Beginning with the first line, please return the entries exactly through the line that contains "Given: Click the Import icon in the sidebar", and leave out all later lines.

################

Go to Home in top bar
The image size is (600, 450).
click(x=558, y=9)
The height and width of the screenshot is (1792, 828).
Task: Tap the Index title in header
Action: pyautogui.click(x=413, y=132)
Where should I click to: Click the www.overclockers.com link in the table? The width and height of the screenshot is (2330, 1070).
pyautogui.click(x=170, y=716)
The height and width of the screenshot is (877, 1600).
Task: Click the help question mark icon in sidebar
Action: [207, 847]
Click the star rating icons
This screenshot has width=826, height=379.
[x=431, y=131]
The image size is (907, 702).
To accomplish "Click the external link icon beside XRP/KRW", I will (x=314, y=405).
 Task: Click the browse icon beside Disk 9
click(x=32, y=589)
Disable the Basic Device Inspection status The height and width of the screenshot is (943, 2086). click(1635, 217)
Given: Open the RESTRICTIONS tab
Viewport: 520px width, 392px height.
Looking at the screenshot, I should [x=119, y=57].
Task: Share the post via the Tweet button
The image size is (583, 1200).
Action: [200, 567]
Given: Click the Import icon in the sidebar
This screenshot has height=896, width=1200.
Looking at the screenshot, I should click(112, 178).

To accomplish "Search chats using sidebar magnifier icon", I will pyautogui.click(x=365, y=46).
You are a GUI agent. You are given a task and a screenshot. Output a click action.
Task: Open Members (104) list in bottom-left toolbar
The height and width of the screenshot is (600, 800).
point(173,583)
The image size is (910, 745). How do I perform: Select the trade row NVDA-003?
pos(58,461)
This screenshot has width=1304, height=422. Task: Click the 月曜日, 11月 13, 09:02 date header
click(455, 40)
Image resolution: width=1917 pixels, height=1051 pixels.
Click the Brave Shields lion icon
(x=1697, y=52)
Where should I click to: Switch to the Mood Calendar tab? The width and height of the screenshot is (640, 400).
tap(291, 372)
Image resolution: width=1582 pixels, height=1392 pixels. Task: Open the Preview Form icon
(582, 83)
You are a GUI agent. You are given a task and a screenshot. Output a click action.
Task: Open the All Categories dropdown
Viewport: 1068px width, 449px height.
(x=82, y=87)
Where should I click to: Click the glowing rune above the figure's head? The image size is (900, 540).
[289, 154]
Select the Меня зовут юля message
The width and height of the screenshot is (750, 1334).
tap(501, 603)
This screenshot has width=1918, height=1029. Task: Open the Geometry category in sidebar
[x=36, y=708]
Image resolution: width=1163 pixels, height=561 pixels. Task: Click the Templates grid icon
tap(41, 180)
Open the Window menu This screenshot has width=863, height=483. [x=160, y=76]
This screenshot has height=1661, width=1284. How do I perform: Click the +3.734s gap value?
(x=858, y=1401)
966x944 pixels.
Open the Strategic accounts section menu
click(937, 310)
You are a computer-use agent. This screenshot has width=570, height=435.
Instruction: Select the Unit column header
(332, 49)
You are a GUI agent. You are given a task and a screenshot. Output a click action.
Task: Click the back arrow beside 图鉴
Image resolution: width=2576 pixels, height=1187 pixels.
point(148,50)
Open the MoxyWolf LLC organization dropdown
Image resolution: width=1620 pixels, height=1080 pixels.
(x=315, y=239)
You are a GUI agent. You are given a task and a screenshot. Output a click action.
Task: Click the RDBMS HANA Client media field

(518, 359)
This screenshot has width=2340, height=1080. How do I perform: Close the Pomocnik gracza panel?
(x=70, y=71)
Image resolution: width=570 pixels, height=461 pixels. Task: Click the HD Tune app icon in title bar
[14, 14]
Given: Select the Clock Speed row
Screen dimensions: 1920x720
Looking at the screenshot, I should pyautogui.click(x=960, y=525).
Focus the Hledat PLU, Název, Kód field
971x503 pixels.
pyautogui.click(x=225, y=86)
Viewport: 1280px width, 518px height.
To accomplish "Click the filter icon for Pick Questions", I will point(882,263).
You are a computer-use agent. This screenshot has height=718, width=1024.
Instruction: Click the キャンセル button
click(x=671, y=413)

################

Exercise output:
Go to Home in top bar
The image size is (600, 450).
click(x=558, y=9)
The height and width of the screenshot is (1792, 828).
Task: Tap the Index title in header
Action: pyautogui.click(x=413, y=132)
Where should I click to: Click the www.overclockers.com link in the table? The width and height of the screenshot is (2330, 1070).
pyautogui.click(x=170, y=716)
The height and width of the screenshot is (877, 1600).
Task: Click the help question mark icon in sidebar
Action: [207, 847]
Click the star rating icons
This screenshot has width=826, height=379.
[x=431, y=131]
The image size is (907, 702).
To accomplish "Click the external link icon beside XRP/KRW", I will (x=314, y=405).
 Task: Click the browse icon beside Disk 9
click(x=32, y=589)
Disable the Basic Device Inspection status The height and width of the screenshot is (943, 2086). click(1635, 217)
Given: Open the RESTRICTIONS tab
Viewport: 520px width, 392px height.
Looking at the screenshot, I should [x=119, y=57].
Task: Share the post via the Tweet button
The image size is (583, 1200).
Action: [200, 567]
Given: Click the Import icon in the sidebar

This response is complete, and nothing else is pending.